> [TASK]:
Edit the stretch of the demographic text from "The population was" through "were 92.6 males.", and write it out again with "spread out" replaced by "distributed".

There were 16,566 households, out of which 8,073 (48.7%) had children under the age of 18 living in them, 8,843 (53.4%) were opposite-sex married couples living together, 3,334 (20.1%) had a female householder with no husband present, 1,470 (8.9%) had a male householder with no wife present. There were 1,041 (6.3%) unmarried opposite-sex partnerships, and 91 (0.5%) same-sex married couples or partnerships. 2,276 households (13.7%) were made up of individuals, and 1,154 (7.0%) had someone living alone who was 65 years of age or older. The average household size was 3.77. There were 13,647 families (82.4% of all households); the average family size was 4.10.

The population was spread out, with 16,792 people (26.7%) under the age of 18, 6,971 people (11.1%) aged 18 to 24, 17,225 people (27.4%) aged 25 to 44, 14,323 people (22.8%) aged 45 to 64, and 7,631 people (12.1%) who were 65 years of age or older. The median age was 34.0 years. For every 100 females, there were 95.5 males. For every 100 females age 18 and over, there were 92.6 males.

There were 17,109 housing units at an average density of 1,926.3 /mi2, of which 11,440 (69.1%) were owner-occupied, and 5,126 (30.9%) were occupied by renters. The homeowner vacancy rate was 1.0%; the rental vacancy rate was 4.1%. 44,643 people (70.9% of the population) lived in owner-occupied housing units and 17,845 people (28.4%) lived in rental housing units.

===Mapping L.A.===
According to Mapping L.A., Mexican and German were the most common ancestries cited by residents in 2000. Mexico and El Salvador were the most common foreign places of birth.

[Saved data entries]
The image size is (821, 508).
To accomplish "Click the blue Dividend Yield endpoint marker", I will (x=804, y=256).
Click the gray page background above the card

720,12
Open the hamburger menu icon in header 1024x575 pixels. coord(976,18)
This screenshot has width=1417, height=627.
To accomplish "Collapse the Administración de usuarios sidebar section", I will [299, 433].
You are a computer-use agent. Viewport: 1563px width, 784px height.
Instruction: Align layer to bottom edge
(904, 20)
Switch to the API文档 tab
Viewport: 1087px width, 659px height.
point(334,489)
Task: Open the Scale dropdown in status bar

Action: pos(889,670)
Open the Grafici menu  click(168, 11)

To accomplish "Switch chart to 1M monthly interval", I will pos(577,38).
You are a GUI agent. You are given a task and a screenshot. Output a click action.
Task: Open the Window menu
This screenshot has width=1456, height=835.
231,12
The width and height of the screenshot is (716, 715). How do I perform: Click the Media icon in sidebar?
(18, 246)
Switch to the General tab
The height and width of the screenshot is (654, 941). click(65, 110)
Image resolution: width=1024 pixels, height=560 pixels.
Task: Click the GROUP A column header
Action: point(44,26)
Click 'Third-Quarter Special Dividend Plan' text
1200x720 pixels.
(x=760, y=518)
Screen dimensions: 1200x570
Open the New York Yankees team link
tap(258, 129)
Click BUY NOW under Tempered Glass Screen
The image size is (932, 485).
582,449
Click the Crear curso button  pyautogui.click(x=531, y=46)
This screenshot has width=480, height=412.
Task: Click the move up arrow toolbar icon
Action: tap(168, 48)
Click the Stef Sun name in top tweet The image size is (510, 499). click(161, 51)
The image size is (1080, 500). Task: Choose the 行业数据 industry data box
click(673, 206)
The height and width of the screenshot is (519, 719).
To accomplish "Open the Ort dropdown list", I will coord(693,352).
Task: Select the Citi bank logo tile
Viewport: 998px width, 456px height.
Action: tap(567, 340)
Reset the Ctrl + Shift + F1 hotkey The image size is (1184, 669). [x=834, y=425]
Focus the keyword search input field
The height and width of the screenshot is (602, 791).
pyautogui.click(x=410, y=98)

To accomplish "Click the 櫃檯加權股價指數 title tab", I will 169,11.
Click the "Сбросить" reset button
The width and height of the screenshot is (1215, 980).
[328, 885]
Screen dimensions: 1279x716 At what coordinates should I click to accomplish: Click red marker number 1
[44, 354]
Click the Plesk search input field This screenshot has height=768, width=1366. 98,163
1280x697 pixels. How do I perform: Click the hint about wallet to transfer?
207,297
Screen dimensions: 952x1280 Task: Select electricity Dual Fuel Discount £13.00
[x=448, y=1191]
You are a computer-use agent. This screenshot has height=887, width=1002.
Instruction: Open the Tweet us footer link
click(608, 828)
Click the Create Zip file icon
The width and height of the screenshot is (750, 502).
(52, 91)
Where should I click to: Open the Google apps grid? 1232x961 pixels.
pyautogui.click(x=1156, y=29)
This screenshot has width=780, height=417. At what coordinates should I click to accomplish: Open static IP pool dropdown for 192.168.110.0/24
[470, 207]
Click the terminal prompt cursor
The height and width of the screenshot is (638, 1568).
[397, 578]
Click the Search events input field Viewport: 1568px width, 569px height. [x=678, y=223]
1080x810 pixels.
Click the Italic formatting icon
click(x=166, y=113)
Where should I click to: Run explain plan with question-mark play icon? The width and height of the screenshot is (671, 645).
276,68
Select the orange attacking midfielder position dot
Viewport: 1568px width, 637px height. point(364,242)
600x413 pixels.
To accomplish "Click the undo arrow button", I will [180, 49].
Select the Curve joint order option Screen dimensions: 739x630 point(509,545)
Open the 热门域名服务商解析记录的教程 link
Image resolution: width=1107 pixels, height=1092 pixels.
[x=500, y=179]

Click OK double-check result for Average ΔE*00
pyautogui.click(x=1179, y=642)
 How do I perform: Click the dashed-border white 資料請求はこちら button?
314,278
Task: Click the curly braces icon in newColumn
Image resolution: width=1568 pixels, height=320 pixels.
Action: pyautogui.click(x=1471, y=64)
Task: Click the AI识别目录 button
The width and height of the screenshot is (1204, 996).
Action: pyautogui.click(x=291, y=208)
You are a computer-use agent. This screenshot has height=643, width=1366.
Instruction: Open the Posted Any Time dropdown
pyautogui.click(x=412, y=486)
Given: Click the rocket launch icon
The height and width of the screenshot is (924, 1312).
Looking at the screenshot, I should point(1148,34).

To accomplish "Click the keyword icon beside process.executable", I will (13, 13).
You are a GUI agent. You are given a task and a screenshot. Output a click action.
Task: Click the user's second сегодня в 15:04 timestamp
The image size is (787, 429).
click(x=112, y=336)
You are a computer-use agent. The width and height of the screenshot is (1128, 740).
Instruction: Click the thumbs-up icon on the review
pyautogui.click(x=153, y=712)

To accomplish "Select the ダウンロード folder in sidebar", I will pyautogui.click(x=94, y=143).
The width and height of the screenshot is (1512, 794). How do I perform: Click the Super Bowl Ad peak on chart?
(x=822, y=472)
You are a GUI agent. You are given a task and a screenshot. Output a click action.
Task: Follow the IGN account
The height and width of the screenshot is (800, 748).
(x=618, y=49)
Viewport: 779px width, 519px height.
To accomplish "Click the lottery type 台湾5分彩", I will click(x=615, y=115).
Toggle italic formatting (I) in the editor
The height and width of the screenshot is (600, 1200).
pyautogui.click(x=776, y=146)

> [RESULT FOR THIS EXERCISE]:
The population was distributed, with 16,792 people (26.7%) under the age of 18, 6,971 people (11.1%) aged 18 to 24, 17,225 people (27.4%) aged 25 to 44, 14,323 people (22.8%) aged 45 to 64, and 7,631 people (12.1%) who were 65 years of age or older. The median age was 34.0 years. For every 100 females, there were 95.5 males. For every 100 females age 18 and over, there were 92.6 males.